PROMPT A.
In the biography of Emil Dardak, which university awarded his doctorate?
PROMPT B.
Do these statements agree with the biography of Emil Dardak? Answer yes or no for each, and quote the deciding words. (i) Dardak was born in Trenggalek. (ii) He was regent of Trenggalek Regency from 2016 to 2019. (iii) He was one of several Indonesians in the 2018 class of the Bloomberg Harvard City Leadership Initiative.
PROMPT C.
Continue the biography of Emil Dardak from its last sentence.

TEXT PASSAGE.

Emil Elestianto Dardak (born 20 May 1984) is an Indonesian politician who is the Vice Governor of East Java. Before becoming Vice Governor, he was the regent of Trenggalek Regency between 2016 and 2019 and was a singer cum actor prior to his political career.

Early life and education
Emil Dardak was born in Jakarta on 20 May 1984 as the eldest children of four siblings to an ethnic Javanese family hailing from Trenggalek, East Java province. Dardak studied at Singapore's Raffles Institution and later for his undergraduate degree at the University of New South Wales and he eventually completed his formal education after graduating with a doctorate from Ritsumeikan Asia Pacific University. In addition, Dardak participated in the 2018 class of the Bloomberg Harvard City Leadership Initiative, being the only Indonesian between the 40 mayors involved.

SUPPLIED INFORMATION.
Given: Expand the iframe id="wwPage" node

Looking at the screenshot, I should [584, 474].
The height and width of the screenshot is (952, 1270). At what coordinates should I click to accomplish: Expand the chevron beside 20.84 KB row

TASK RESULT A.
Ritsumeikan Asia Pacific University.

TASK RESULT B.
(i) No: "Emil Dardak was born in Jakarta on 20 May 1984"
(ii) Yes: "he was the regent of Trenggalek Regency between 2016 and 2019"
(iii) No: "being the only Indonesian between the 40 mayors involved"

TASK RESULT C.
Career
By 2012, Dardak had been appointed as executive vice president of the state-owned company PT Penjaminan Infrastruktur Indonesia.

Dardak registered in 2015 to run in Trenggalek's regency election with the 25-year old Muhammad Nur Arifin as running mate, with the support of PDI-P, Gerindra, Golkar, PAN, Demokrat, Hanura and PPP. The pair won 76 percent of the votes (282,487), winning in all of Trenggalek's subdistricts. The pair was sworn in on 17 February 2016.

After being regent, Dardak attempted to diversify the economy of Trenggalek, promoting tourism and encouraging investment programs in the area - which typically sees less investors than regencies in northern Java. He later became running mate to Khofifah Indar Parawansa in the 2018 East Java gubernatorial election, and the pair won with 10,465,218 votes (53.55%). The pair was sworn in on 13 February 2019.

Dardak is a member of the Democratic Party, although he endorsed Joko Widodo in the 2019 Indonesian presidential election - against party lines.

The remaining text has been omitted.